> Exercise: Check each line below for the word "computer" and give the number of lines that have it, nothing more.
== Dataset excerpts ==
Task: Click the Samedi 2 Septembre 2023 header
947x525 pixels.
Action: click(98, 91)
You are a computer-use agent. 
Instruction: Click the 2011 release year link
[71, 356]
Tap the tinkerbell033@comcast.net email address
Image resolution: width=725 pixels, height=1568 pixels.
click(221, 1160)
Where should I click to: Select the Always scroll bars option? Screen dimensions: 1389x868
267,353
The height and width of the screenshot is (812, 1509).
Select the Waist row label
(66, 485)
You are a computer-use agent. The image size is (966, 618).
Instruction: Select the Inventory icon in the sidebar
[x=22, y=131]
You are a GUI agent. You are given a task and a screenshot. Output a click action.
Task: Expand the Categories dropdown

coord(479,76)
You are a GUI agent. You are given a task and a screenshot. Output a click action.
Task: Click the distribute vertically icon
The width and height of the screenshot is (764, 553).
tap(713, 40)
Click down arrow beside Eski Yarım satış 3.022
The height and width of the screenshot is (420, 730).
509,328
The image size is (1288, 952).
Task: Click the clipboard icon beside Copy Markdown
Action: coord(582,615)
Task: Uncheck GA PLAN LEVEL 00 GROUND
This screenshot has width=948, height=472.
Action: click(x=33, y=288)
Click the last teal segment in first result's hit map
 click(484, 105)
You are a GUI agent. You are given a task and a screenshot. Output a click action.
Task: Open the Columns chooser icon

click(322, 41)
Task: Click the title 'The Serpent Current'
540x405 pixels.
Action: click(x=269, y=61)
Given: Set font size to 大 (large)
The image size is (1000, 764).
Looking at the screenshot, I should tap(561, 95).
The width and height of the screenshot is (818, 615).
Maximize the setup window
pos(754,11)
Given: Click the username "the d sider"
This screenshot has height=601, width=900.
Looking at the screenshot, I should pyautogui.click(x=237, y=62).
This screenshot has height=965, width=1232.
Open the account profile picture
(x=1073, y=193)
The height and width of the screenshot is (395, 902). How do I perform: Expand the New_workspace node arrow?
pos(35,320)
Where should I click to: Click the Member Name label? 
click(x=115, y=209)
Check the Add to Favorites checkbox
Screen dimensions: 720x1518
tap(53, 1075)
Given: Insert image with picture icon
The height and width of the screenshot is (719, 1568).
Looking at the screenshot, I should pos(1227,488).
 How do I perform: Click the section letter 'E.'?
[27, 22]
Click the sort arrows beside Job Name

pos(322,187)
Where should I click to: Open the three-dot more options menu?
===
> Response to the task: 2